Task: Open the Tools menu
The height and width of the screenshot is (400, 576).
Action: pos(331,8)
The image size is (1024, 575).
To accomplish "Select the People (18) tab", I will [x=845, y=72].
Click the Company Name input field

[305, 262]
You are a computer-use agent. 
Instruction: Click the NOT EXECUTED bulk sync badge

· · · · · · ·

■ What you will do ■
Exactly the lines from the one containing "You are a computer-use agent." through the end of the records above are to be printed, and no others.

■ Exercise answer ■
You are a computer-use agent. 
Instruction: Click the NOT EXECUTED bulk sync badge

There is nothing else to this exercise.